BLOC DE TEXTE
Il peut donc arriver, qu’animé des intentions les meilleures et doué du sens le plus droit, vous vous fassiez illusion sur notre situation politique, et que, un jour ou l’autre, en pensant vous dévouer au bonheur de la France, vous consentiez à jouer un rôle dont vous repousseriez avec indignation l’éclat équivoque s’il vous était montré sous son véritable aspect. Je n’ai pas mission de vous éclairer, Monseigneur. Une telle présomption me siérait mal. Néanmoins, en considérant combien votre rang, vos grandeurs et surtout vos infortunes rendent difficiles à ceux qui sembleraient mieux autorisés, de vous parler avec une sincérité entière et un complet dégagement d’esprit, je me sens poussé à vous soumettre quelques réflexions auxquelles vous ne refuserez pas votre attention, j’ose l’espérer ; non à cause de moi qui ne suis rien, mais à cause de la vérité qui vous parviendra, par mon humble entremise, dans toute sa simplicité, dans toute sa sévérité salutaire.

JEU DE DONNÉES
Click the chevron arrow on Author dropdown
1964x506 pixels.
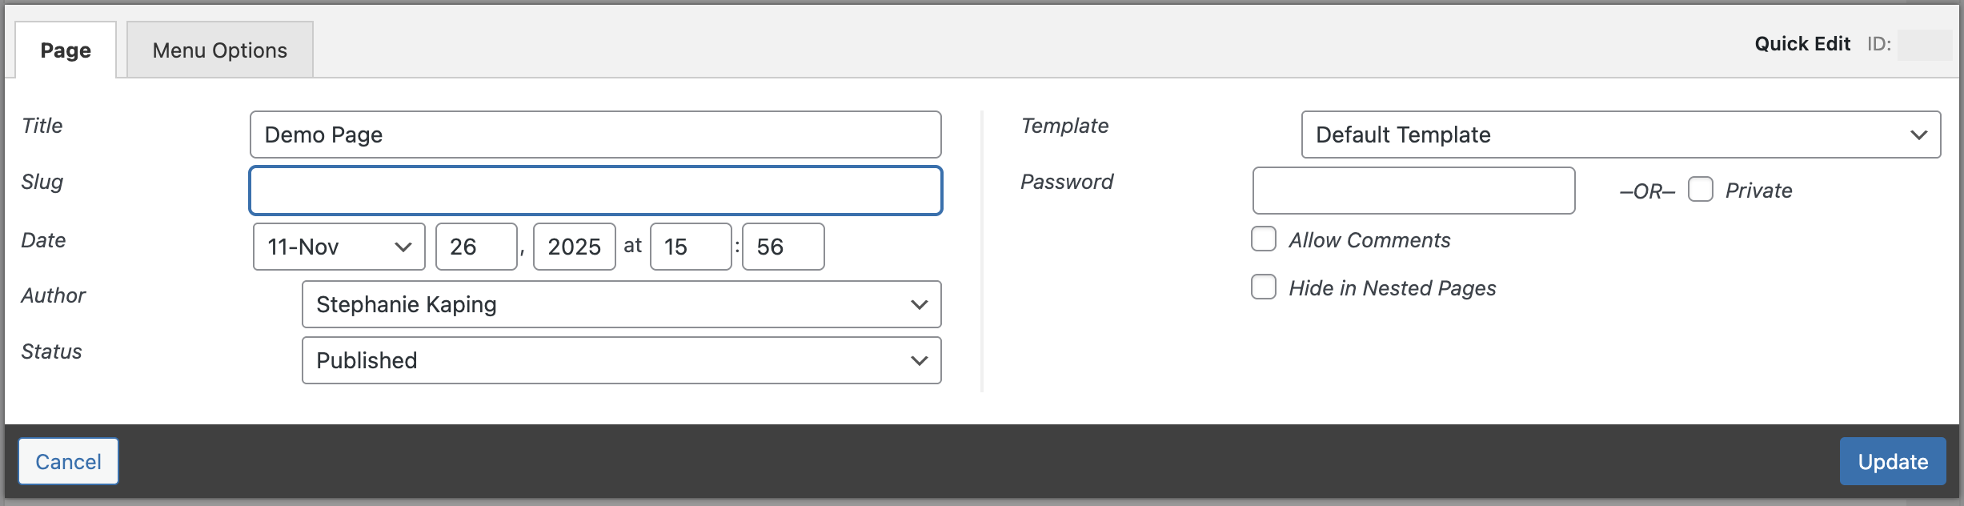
---
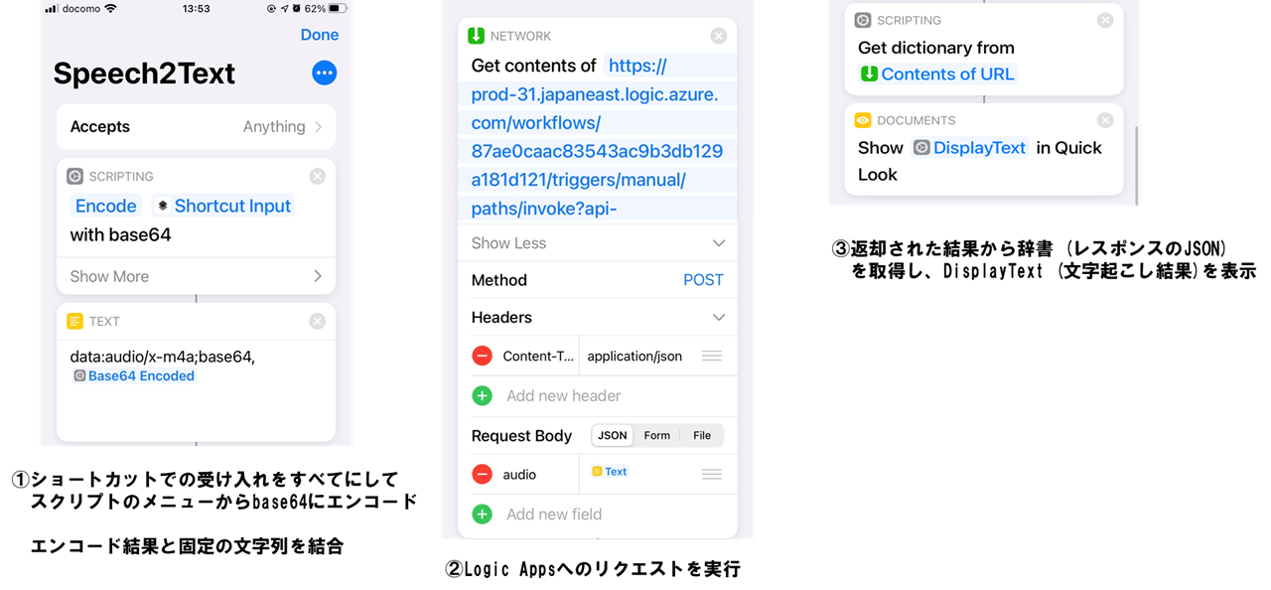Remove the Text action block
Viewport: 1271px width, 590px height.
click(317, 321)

VOTRE OBJECTIF
D'après le bloc de texte, qu'est-ce qui rend difficile aux autres de parler à Monseigneur avec une sincérité entière ? Répondez en quelques mots, s'il vous plaît.

RÉPONSE ATTENDUE
Son rang, ses grandeurs et surtout ses infortunes.